» Source extract
--*--

During the fifties, this was great for the US, rapidly filling their coffers and making America the world’s wealthiest nation. However, the population was expanding in the US faster than it ever had, and this meant that there wasn’t enough available paper money to allow for population growth or to make loans. John F. Kennedy raised the USD/GLD rate, Johnson raised it again. Finally, Nixon tried to do it again, but De Gaul of France retaliated by demanding that US redeem the gold that France had sold them as part of the accords. Nixon responded by closing the gold window, which ended Bretton Woods and left much of the world holding American dollars.

As this was going on, the US hit peak oil in 1971, when the country was forced to start buying imported oil even as everyone else realized that they were holding fiat currency that was not backed by much of anything. OPEC, which had been around since the 1950s, began to nationalize their oil production, in many cases, seizing control of existing (US) oil companies, and the price of oil, temporarily unmoored, rose dramatically to about four times it’s previous value (about $13 a barrel, compared to about $2.50 a barrel in 1970. This had the effect of causing an oil shock, resulting in the 1971 recession and significant dislocation, and because the US was now consuming more oil than it was producing, commodity prices soared even as wages and economic activity collapsed, resulting in weak hiring.

--*--

» Raw data
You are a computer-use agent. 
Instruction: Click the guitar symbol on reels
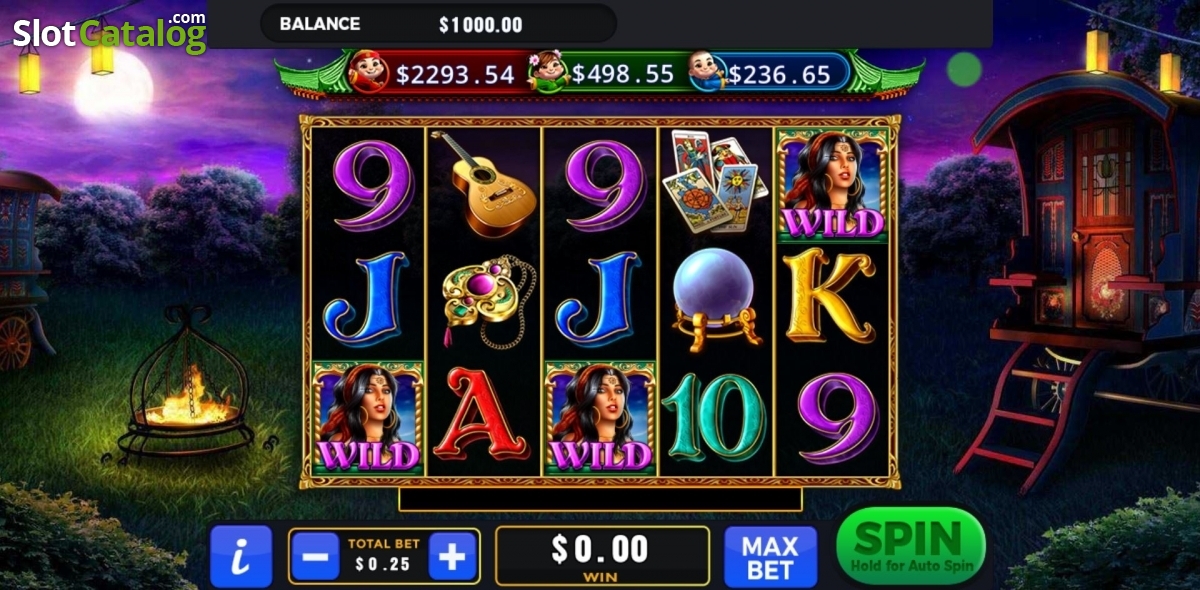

--*--

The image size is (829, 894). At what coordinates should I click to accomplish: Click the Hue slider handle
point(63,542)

--*--

» Task item A
Answer these from the passage on Bretton Woods and the oil shock:
(i) What did Nixon do in response to France's demand?
(ii) In what year did the US hit peak oil?
(iii) About what did a barrel of oil cost in 1970?
» Task item B
Put this sentence from the passage on Bretton Woods and the oil shock into Spanish: "Nixon responded by closing the gold window, which ended Bretton Woods and left much of the world holding American dollars."
» Task item C
Write the next few sentences of the passage on Bretton Woods and the oil shock, carrying on after its final sentence.
The records play no part in any of these tasks.

» Final answer A
(i) He closed the gold window.
(ii) 1971
(iii) About $2.50 a barrel

» Final answer B
Nixon respondió cerrando la ventanilla del oro, lo que puso fin a Bretton Woods y dejó a gran parte del mundo con dólares estadounidenses en su poder.

» Final answer C
This was again a supply-chain problem, though having to do with passed costs rather than significant supply-chain disruption. The cost of producing goods became prohibitive, and forced a great number of companies out of business quickly. disrupting supply even more. Add on to this the fact that Boomers, which hit their birth peak in 1955, were hitting the age that they would ordinarily start families (in their late twenties and early thirties, which is the period of peak demand). The history of inflation during this period was actually somewhat anomalous, in that the oil shock had largely faded by 1975 and inflation was on its way down, then it began expanding again into Ronald Reagan’s term (partially through secondary oil shocks due to the fall of the Shah of Iran

Paul Volcker, as Fed Chairman, raised interest rates dramatically under Reagan, but not at his behest (in fact, Volcker managed to avoid being fired because Fed members cannot be fired during their term, but he lost considerable sway from that time on). This did cause a recession that slowed the recovering economic activity sufficiently that the impact of the Boomers on spending had passed.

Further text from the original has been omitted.